(Collected data)

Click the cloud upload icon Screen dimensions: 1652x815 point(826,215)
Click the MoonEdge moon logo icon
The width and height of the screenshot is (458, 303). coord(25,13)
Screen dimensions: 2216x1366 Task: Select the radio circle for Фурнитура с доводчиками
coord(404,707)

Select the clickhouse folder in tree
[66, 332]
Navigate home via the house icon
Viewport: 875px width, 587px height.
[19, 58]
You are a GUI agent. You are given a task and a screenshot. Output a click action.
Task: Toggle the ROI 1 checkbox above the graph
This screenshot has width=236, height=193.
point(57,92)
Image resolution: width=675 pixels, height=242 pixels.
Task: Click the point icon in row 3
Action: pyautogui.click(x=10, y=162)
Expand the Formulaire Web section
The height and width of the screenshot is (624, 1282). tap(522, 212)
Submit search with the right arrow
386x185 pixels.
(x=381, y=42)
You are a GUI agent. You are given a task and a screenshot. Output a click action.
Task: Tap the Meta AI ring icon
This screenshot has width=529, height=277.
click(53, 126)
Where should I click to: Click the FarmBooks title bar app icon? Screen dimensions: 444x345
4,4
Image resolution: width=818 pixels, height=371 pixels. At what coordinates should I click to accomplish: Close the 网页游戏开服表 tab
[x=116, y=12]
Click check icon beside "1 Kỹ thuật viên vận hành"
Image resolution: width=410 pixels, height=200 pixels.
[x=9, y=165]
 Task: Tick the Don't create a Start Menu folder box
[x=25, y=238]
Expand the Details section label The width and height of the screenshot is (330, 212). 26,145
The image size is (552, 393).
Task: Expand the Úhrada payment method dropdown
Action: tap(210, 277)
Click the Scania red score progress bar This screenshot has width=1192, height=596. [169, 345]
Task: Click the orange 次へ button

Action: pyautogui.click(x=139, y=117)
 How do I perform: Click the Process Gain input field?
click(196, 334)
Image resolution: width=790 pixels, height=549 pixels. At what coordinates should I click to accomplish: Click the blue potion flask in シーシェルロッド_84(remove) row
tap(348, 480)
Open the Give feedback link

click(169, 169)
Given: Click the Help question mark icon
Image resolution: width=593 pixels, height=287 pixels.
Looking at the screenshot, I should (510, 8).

▸ Exercise brief: Give the lines of the material from the line with "Image resolution: width=818" up to and including the line with "[x=25, y=238]" as a numbered list, omitting any blank lines.

▸ Answer to this exercise:
1. Image resolution: width=818 pixels, height=371 pixels. At what coordinates should I click to accomplish: Close the 网页游戏开服表 tab
2. [x=116, y=12]
3. Click check icon beside "1 Kỹ thuật viên vận hành"
4. Image resolution: width=410 pixels, height=200 pixels.
5. [x=9, y=165]
6.  Task: Tick the Don't create a Start Menu folder box
7. [x=25, y=238]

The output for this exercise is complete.